Task goal -> The line with "Shipping Policy (406, 2291)", the line with "יריד הדוכנים (1270, 52)", and all lines between them in the material below: return these exactly, and no others.

── Data provided

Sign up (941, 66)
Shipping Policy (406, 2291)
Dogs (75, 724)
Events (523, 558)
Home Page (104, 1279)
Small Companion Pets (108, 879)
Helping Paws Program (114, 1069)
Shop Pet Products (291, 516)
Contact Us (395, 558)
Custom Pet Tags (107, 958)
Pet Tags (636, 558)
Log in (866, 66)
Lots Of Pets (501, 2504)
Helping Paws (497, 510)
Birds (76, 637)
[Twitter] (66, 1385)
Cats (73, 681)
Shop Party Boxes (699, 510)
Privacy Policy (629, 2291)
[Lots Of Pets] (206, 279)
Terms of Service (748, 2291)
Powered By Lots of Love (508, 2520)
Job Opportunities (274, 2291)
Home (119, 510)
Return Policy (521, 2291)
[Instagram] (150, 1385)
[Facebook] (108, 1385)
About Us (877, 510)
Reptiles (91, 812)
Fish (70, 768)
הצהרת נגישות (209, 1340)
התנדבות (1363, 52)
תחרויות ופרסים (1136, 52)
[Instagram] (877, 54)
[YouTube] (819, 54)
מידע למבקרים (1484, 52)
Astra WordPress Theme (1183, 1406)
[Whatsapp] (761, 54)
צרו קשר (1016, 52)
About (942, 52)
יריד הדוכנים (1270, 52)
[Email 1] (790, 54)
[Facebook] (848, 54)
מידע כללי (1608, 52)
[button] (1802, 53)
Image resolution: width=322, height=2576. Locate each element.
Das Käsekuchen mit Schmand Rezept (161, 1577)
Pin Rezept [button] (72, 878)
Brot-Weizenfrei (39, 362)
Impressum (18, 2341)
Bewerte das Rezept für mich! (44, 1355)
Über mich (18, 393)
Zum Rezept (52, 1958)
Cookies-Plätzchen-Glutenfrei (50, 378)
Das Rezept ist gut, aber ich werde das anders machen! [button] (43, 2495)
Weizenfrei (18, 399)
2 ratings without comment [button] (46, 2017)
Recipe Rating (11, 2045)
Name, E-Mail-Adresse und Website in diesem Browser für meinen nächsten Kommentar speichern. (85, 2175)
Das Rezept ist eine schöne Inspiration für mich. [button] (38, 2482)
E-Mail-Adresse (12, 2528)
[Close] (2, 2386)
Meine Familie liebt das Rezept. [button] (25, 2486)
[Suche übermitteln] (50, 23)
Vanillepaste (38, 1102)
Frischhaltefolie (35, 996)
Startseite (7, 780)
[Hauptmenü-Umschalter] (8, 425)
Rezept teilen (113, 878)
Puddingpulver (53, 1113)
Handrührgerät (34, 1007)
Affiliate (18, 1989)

────

Response to this task ->
Shipping Policy (406, 2291)
Dogs (75, 724)
Events (523, 558)
Home Page (104, 1279)
Small Companion Pets (108, 879)
Helping Paws Program (114, 1069)
Shop Pet Products (291, 516)
Contact Us (395, 558)
Custom Pet Tags (107, 958)
Pet Tags (636, 558)
Log in (866, 66)
Lots Of Pets (501, 2504)
Helping Paws (497, 510)
Birds (76, 637)
[Twitter] (66, 1385)
Cats (73, 681)
Shop Party Boxes (699, 510)
Privacy Policy (629, 2291)
[Lots Of Pets] (206, 279)
Terms of Service (748, 2291)
Powered By Lots of Love (508, 2520)
Job Opportunities (274, 2291)
Home (119, 510)
Return Policy (521, 2291)
[Instagram] (150, 1385)
[Facebook] (108, 1385)
About Us (877, 510)
Reptiles (91, 812)
Fish (70, 768)
הצהרת נגישות (209, 1340)
התנדבות (1363, 52)
תחרויות ופרסים (1136, 52)
[Instagram] (877, 54)
[YouTube] (819, 54)
מידע למבקרים (1484, 52)
Astra WordPress Theme (1183, 1406)
[Whatsapp] (761, 54)
צרו קשר (1016, 52)
About (942, 52)
יריד הדוכנים (1270, 52)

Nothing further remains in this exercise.